E per un incredibile scherzo del destino questo smacco, per Salvini, arriva nello stesso giorno in cui il suo principale rivale interno, Giancarlo Giorgetti, azzoppa i candidati sindaci del centrodestra a Roma e Milano, scelti o avallati dal segretario, dicendo in sostanza che non hanno chance di vittoria.
«La mia era semplicemente un'analisi politica - spiegherà poi il ministro - Io comunque sostengo i rappresentanti della coalizione e chiuderò la campagna elettorale nel capoluogo lombardo ». Ciò non toglie che, in mattinata, succede una cosa senza precedenti nella storia della Lega: Salvini, subissato da chiamate e messaggi di alleati e militanti inferociti, è costretto a fare una nota per esprimere sostegno agli uomini del centrodestra sconfessati dall'eminenza grigia degli ex lumbard.
Alla faccia del partito monolitico, è la plastica conferma che di Leghe ce ne sono almeno due. «È Matteo ad aver portato l'anarchia, ora ne subisce le conseguenze », sibila uno dei soliti big non amici. Ma lui, Salvini, non ha dubbi. Ufficialmente preferisce non replicare direttamente a Giorgetti (non l'ha mai fatto) però a chi lo ascolta, nel corso della giornata, manifesta "stupore" per una critica «fuori da ogni grammatica politica», viste le elezioni alle porte.
E ormai lo stupore non basta più, per il pilota di questo Carroccio multi-direzionale: il segretario è convinto di una manovra non per abbatterlo ma per logorarlo, per delegittimarlo, per togliergli quella credibilità necessaria a fare di lui, proprio dopo Draghi che Giorgetti vuole mandare al Quirinale, un candidato premier.
Non è più un mistero, negli ambienti leghisti, la sensazione che a Chigi voglia e possa andarci proprio l'attuale capo delegazione, se le Politiche - come nel 2018 - non forniranno un chiaro vincitore anche e soprattutto dentro il centrodestra. Giorgetti garantirebbe la continuità con una linea europeista ed atlantista più di un Salvini macchiato da un approccio critico nei confronti dei provvedimenti anti- Covid dell'attuale governo.
Il ministro dello Sviluppo economico, a fine ottobre, sarà negli States per un appuntamento del Niaf, la National italian american foundation, e c'è chi indica il viaggio come occasione per accreditarsi con i vertici dell'amministrazione Biden.
Di certo, Salvini non starà a guardare: si gioca tutto nelle amministrative di domenica e lunedì, nelle quali il centrodestra parte svantaggiato (tranne che a Torino, non a caso preferita meta giorgettiana). Se andrà male, come pronosticano alcuni esponenti dell'ala governista, sarà un'ulteriore zavorra per le ambizioni del leader.

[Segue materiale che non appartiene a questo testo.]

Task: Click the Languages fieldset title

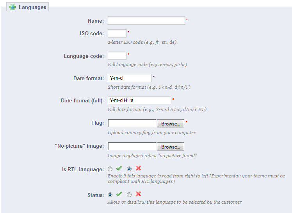Action: (32, 7)
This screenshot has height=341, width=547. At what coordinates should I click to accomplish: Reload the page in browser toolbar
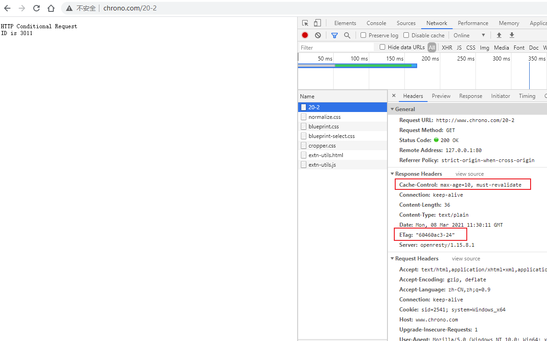click(36, 8)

Che comunque, contando su un consenso ancora molto forte nella base (e delle tessere fatte al Sud), potrebbe ribaltare il tavolo e chiedere subito il congresso per consolidare la sua primazia. In ogni caso è alle viste un duro chiarimento, in questa Lega che il Capitano orfano di chi lo battezzò con questo nome (Morisi, appunto) guida con sempre maggiore impaccio.